Would you print every entry exactly as it appears?

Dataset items
--

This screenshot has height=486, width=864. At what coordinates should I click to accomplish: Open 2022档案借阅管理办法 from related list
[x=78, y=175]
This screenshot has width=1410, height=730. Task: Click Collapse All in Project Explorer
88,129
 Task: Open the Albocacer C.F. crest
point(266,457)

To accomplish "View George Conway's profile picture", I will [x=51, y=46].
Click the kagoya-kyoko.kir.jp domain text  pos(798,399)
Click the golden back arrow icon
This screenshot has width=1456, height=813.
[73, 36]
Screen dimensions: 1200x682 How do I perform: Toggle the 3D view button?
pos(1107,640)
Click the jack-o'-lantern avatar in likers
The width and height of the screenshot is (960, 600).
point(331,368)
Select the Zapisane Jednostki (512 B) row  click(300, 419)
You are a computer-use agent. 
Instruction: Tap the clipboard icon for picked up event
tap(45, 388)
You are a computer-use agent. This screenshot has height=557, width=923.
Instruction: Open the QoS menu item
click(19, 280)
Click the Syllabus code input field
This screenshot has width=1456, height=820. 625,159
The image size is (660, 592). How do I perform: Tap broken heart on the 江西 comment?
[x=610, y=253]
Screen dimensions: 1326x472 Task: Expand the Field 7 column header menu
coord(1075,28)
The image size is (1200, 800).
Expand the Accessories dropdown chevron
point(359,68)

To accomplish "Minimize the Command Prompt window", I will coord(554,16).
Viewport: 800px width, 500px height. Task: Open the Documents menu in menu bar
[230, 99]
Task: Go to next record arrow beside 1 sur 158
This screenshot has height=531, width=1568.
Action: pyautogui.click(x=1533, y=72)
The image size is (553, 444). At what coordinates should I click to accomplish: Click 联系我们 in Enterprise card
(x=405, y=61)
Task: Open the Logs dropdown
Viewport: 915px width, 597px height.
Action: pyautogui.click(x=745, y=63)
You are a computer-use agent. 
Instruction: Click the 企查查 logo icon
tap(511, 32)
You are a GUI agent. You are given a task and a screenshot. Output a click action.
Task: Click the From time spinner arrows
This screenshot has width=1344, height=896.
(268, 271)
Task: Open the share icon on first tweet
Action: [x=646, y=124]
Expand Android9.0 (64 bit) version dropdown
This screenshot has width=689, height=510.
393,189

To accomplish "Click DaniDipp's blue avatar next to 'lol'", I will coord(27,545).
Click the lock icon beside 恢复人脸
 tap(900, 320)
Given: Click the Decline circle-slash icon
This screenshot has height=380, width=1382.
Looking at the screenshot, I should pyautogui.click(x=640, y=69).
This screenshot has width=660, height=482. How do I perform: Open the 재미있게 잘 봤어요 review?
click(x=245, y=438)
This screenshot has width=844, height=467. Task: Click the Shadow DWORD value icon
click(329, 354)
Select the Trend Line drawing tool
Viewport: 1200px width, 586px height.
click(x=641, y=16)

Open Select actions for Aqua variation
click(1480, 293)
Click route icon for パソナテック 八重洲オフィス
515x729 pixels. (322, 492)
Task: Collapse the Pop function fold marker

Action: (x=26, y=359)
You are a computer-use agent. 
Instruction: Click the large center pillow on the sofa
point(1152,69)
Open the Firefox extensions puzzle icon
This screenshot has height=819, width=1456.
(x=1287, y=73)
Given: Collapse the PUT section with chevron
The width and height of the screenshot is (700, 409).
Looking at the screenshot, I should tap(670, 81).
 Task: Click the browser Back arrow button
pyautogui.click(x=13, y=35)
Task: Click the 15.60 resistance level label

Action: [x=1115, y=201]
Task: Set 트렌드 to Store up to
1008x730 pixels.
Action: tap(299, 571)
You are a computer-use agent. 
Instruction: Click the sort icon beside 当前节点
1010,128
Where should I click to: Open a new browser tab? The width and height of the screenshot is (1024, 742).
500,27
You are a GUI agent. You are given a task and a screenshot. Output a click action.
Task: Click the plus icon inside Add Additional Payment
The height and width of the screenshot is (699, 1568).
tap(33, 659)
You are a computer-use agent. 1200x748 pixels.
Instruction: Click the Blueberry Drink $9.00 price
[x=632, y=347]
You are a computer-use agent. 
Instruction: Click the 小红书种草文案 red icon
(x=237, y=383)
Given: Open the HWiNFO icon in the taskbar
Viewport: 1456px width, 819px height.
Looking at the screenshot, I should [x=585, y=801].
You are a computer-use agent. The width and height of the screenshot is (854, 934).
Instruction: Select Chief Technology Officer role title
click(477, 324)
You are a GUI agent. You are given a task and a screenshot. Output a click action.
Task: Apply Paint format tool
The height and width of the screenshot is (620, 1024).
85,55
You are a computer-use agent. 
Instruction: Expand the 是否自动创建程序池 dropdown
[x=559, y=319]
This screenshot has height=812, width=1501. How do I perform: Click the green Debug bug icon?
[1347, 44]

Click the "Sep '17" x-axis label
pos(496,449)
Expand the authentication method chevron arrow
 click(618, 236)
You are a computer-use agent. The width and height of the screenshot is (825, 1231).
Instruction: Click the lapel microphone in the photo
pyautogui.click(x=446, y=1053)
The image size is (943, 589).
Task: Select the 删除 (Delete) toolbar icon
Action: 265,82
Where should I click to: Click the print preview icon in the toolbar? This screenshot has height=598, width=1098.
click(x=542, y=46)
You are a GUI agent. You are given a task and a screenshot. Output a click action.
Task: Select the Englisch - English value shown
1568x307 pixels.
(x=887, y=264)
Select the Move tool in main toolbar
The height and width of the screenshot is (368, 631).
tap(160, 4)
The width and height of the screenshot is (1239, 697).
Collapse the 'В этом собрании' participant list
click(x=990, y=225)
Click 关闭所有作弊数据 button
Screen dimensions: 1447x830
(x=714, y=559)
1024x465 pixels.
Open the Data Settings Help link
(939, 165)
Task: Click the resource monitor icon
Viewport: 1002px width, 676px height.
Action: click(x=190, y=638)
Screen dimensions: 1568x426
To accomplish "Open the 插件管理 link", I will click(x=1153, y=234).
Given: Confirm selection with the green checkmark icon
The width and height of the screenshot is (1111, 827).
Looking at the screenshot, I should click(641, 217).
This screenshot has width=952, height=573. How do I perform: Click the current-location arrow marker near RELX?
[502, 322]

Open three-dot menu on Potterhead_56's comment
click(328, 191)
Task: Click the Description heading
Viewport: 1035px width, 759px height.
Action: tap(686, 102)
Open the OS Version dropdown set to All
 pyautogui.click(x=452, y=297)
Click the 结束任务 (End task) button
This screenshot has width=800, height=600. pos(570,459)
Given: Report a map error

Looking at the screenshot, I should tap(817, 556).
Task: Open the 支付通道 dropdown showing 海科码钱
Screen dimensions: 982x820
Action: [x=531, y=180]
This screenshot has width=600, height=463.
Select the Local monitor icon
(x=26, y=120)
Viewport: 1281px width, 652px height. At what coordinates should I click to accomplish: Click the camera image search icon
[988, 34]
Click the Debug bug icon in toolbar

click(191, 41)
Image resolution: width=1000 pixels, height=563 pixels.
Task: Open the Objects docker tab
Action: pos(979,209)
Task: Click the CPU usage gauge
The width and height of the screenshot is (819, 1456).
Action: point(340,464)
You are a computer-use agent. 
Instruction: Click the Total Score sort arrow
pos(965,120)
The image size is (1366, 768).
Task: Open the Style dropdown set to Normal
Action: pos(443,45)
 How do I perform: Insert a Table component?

--

-- RESULT --
This screenshot has height=486, width=864. At what coordinates should I click to accomplish: Open 2022档案借阅管理办法 from related list
[x=78, y=175]
This screenshot has width=1410, height=730. Task: Click Collapse All in Project Explorer
88,129
 Task: Open the Albocacer C.F. crest
point(266,457)

To accomplish "View George Conway's profile picture", I will [x=51, y=46].
Click the kagoya-kyoko.kir.jp domain text  pos(798,399)
Click the golden back arrow icon
This screenshot has width=1456, height=813.
[73, 36]
Screen dimensions: 1200x682 How do I perform: Toggle the 3D view button?
pos(1107,640)
Click the jack-o'-lantern avatar in likers
The width and height of the screenshot is (960, 600).
point(331,368)
Select the Zapisane Jednostki (512 B) row  click(300, 419)
You are a computer-use agent. 
Instruction: Tap the clipboard icon for picked up event
tap(45, 388)
You are a computer-use agent. This screenshot has height=557, width=923.
Instruction: Open the QoS menu item
click(19, 280)
Click the Syllabus code input field
This screenshot has width=1456, height=820. 625,159
The image size is (660, 592). How do I perform: Tap broken heart on the 江西 comment?
[x=610, y=253]
Screen dimensions: 1326x472 Task: Expand the Field 7 column header menu
coord(1075,28)
The image size is (1200, 800).
Expand the Accessories dropdown chevron
point(359,68)

To accomplish "Minimize the Command Prompt window", I will coord(554,16).
Viewport: 800px width, 500px height. Task: Open the Documents menu in menu bar
[230, 99]
Task: Go to next record arrow beside 1 sur 158
This screenshot has height=531, width=1568.
Action: pyautogui.click(x=1533, y=72)
The image size is (553, 444). At what coordinates should I click to accomplish: Click 联系我们 in Enterprise card
(x=405, y=61)
Task: Open the Logs dropdown
Viewport: 915px width, 597px height.
Action: pyautogui.click(x=745, y=63)
You are a computer-use agent. 
Instruction: Click the 企查查 logo icon
tap(511, 32)
You are a GUI agent. You are given a task and a screenshot. Output a click action.
Task: Click the From time spinner arrows
This screenshot has width=1344, height=896.
(268, 271)
Task: Open the share icon on first tweet
Action: [x=646, y=124]
Expand Android9.0 (64 bit) version dropdown
This screenshot has width=689, height=510.
393,189

To accomplish "Click DaniDipp's blue avatar next to 'lol'", I will coord(27,545).
Click the lock icon beside 恢复人脸
 tap(900, 320)
Given: Click the Decline circle-slash icon
This screenshot has height=380, width=1382.
Looking at the screenshot, I should pyautogui.click(x=640, y=69).
This screenshot has width=660, height=482. How do I perform: Open the 재미있게 잘 봤어요 review?
click(x=245, y=438)
This screenshot has width=844, height=467. Task: Click the Shadow DWORD value icon
click(329, 354)
Select the Trend Line drawing tool
Viewport: 1200px width, 586px height.
click(x=641, y=16)

Open Select actions for Aqua variation
click(1480, 293)
Click route icon for パソナテック 八重洲オフィス
515x729 pixels. (322, 492)
Task: Collapse the Pop function fold marker

Action: (x=26, y=359)
You are a computer-use agent. 
Instruction: Click the large center pillow on the sofa
point(1152,69)
Open the Firefox extensions puzzle icon
This screenshot has height=819, width=1456.
(x=1287, y=73)
Given: Collapse the PUT section with chevron
The width and height of the screenshot is (700, 409).
Looking at the screenshot, I should tap(670, 81).
 Task: Click the browser Back arrow button
pyautogui.click(x=13, y=35)
Task: Click the 15.60 resistance level label

Action: [x=1115, y=201]
Task: Set 트렌드 to Store up to
1008x730 pixels.
Action: tap(299, 571)
You are a computer-use agent. 
Instruction: Click the sort icon beside 当前节点
1010,128
Where should I click to: Open a new browser tab? The width and height of the screenshot is (1024, 742).
500,27
You are a GUI agent. You are given a task and a screenshot. Output a click action.
Task: Click the plus icon inside Add Additional Payment
The height and width of the screenshot is (699, 1568).
tap(33, 659)
You are a computer-use agent. 1200x748 pixels.
Instruction: Click the Blueberry Drink $9.00 price
[x=632, y=347]
You are a computer-use agent. 
Instruction: Click the 小红书种草文案 red icon
(x=237, y=383)
Given: Open the HWiNFO icon in the taskbar
Viewport: 1456px width, 819px height.
Looking at the screenshot, I should [x=585, y=801].
You are a computer-use agent. The width and height of the screenshot is (854, 934).
Instruction: Select Chief Technology Officer role title
click(477, 324)
You are a GUI agent. You are given a task and a screenshot. Output a click action.
Task: Apply Paint format tool
The height and width of the screenshot is (620, 1024).
85,55
You are a computer-use agent. 
Instruction: Expand the 是否自动创建程序池 dropdown
[x=559, y=319]
This screenshot has height=812, width=1501. How do I perform: Click the green Debug bug icon?
[1347, 44]

Click the "Sep '17" x-axis label
pos(496,449)
Expand the authentication method chevron arrow
 click(618, 236)
You are a computer-use agent. The width and height of the screenshot is (825, 1231).
Instruction: Click the lapel microphone in the photo
pyautogui.click(x=446, y=1053)
The image size is (943, 589).
Task: Select the 删除 (Delete) toolbar icon
Action: 265,82
Where should I click to: Click the print preview icon in the toolbar? This screenshot has height=598, width=1098.
click(x=542, y=46)
You are a GUI agent. You are given a task and a screenshot. Output a click action.
Task: Select the Englisch - English value shown
1568x307 pixels.
(x=887, y=264)
Select the Move tool in main toolbar
The height and width of the screenshot is (368, 631).
tap(160, 4)
The width and height of the screenshot is (1239, 697).
Collapse the 'В этом собрании' participant list
click(x=990, y=225)
Click 关闭所有作弊数据 button
Screen dimensions: 1447x830
(x=714, y=559)
1024x465 pixels.
Open the Data Settings Help link
(939, 165)
Task: Click the resource monitor icon
Viewport: 1002px width, 676px height.
Action: click(x=190, y=638)
Screen dimensions: 1568x426
To accomplish "Open the 插件管理 link", I will click(x=1153, y=234).
Given: Confirm selection with the green checkmark icon
The width and height of the screenshot is (1111, 827).
Looking at the screenshot, I should click(641, 217).
This screenshot has width=952, height=573. How do I perform: Click the current-location arrow marker near RELX?
[502, 322]

Open three-dot menu on Potterhead_56's comment
click(328, 191)
Task: Click the Description heading
Viewport: 1035px width, 759px height.
Action: tap(686, 102)
Open the OS Version dropdown set to All
 pyautogui.click(x=452, y=297)
Click the 结束任务 (End task) button
This screenshot has width=800, height=600. pos(570,459)
Given: Report a map error

Looking at the screenshot, I should tap(817, 556).
Task: Open the 支付通道 dropdown showing 海科码钱
Screen dimensions: 982x820
Action: [x=531, y=180]
This screenshot has width=600, height=463.
Select the Local monitor icon
(x=26, y=120)
Viewport: 1281px width, 652px height. At what coordinates should I click to accomplish: Click the camera image search icon
[988, 34]
Click the Debug bug icon in toolbar

click(191, 41)
Image resolution: width=1000 pixels, height=563 pixels.
Task: Open the Objects docker tab
Action: pos(979,209)
Task: Click the CPU usage gauge
The width and height of the screenshot is (819, 1456).
Action: point(340,464)
You are a computer-use agent. 
Instruction: Click the Total Score sort arrow
pos(965,120)
The image size is (1366, 768).
Task: Open the Style dropdown set to Normal
Action: pos(443,45)
 How do I perform: Insert a Table component?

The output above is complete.